══ TEXT EXCERPT ══

Yeah, so Krish, I think clearly, capital allocation is a topic that we discuss at every board meeting. Geoff and I, along with John, review it quarterly. In terms of buybacks, dividends, it's all part of our discussions with the board. So far, the board has authorized a $525 million buyback, and we will review that to provide the flexibility we require.
Got it. And then on your hardware business, can you roughly say the split between emulation and FPGA prototyping; is it like an 80-20 split or am I in the ballpark?
Yeah, we don't provide the breakdown. As you can expect, we don't want to give that information to our competitors. But clearly, hardware emulation remains our current volume production. The S1 FPGA was just announced recently, and we are excited about the early reception from our customers with repeat orders and five new logos, including one very strong competitive win. That endorsement will carry our momentum going forward.
And Krish, this is John here. I want to just add that we have great products in the hardware space. Note that we delivered excellent financial results for Q2, both in software and IP being strong, and we increased our outlook for the year. So the first half is only part of a really good story.
Got it. And then a final question for Lip-Bu; looking at the market, you have all these exciting technologies like AI and deep learning, autonomous driving. Can you quantify the opportunity for EDA or Cadence? Either as a percentage of the market size for AI or as a dollar value corresponding to what the chip market could be for those? Can you help us quantify the EDA opportunity in this trend?
Yeah. It's a good question. But it will be difficult for us to quantify it at this moment. What I can share is my excitement. Machine learning, deep learning, and AI could transform our semiconductor industry with a broad application area. For instance, autonomous driving is just one application. Machine learning could have a substantial effect on datacenters and cloud infrastructures and will require a lot of compute resources to analyze that data effectively. There is significant potential for our EDA solutions to provide that support. We are very excited about the future, but quantifying that potential specifically is challenging as of now. Stay tuned as we gain more insights.
Operator
Your next question comes from Tom Diffely with D.A. Davidson. Please go ahead. Your line is open.
Yeah, good afternoon. Just following up on that last question, when we get into an environment, and guys like NVIDIA are building these huge chips, is the bigger opportunity for you on the hardware side, or do you think the EDA software side is a bigger opportunity on an incremental basis?
Very good question, and clearly, we have a lot of respect for NVIDIA, and what they have done is fabulous for the industry as they continue that innovation engine. In general, the machine learning and deep learning have tremendous impacts on the semiconductor sector. Besides memory operations, we see significant implications with cloud infrastructure too. The overall growth opportunities presented in that market are compelling, but it's hard to specify which side provides greater incremental value as they are closely interlinked in increasingly complex solutions. So I think it's both sides presenting big potential and we need to remain agile.

═══
══ MATERIAL PROVIDED ══

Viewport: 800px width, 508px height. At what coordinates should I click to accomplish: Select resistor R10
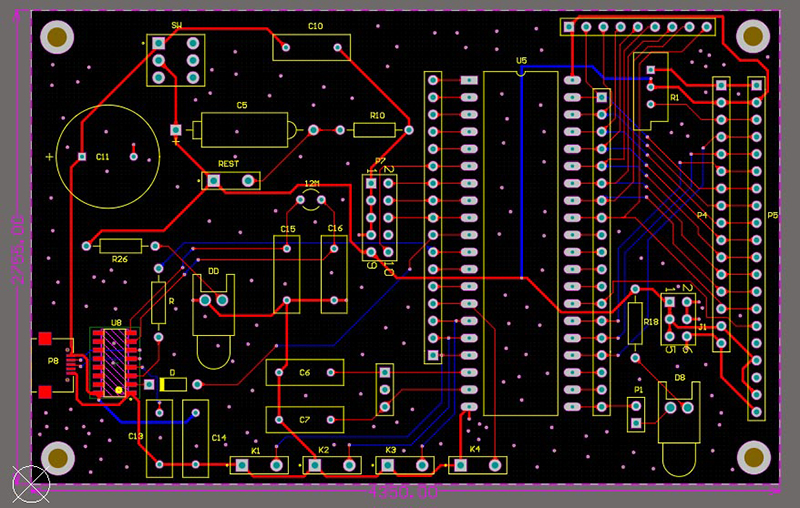click(375, 130)
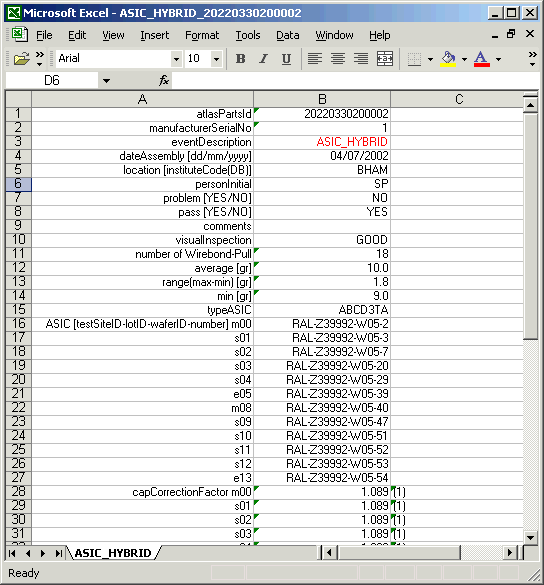Click Merge and Center icon
544x585 pixels.
coord(384,59)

═══

_WORK TO COMPLETE_:
**1)** Answer these about the earnings call transcript:
(a) How large a buyback has the board authorized?
(b) How many new logos has the S1 FPGA brought in?
(c) Which firm is Tom Diffely with?
**2)** Retype part of the earnings call transcript word for word. Begin at the words "Got it. And then on" and stop after "in the ballpark?".
The entries have nothing to do with what comes after them.

_EXPECTED ANSWERS_:
**1)**
(a) $525 million
(b) Five
(c) D.A. Davidson

**2)**
Got it. And then on your hardware business, can you roughly say the split between emulation and FPGA prototyping; is it like an 80-20 split or am I in the ballpark?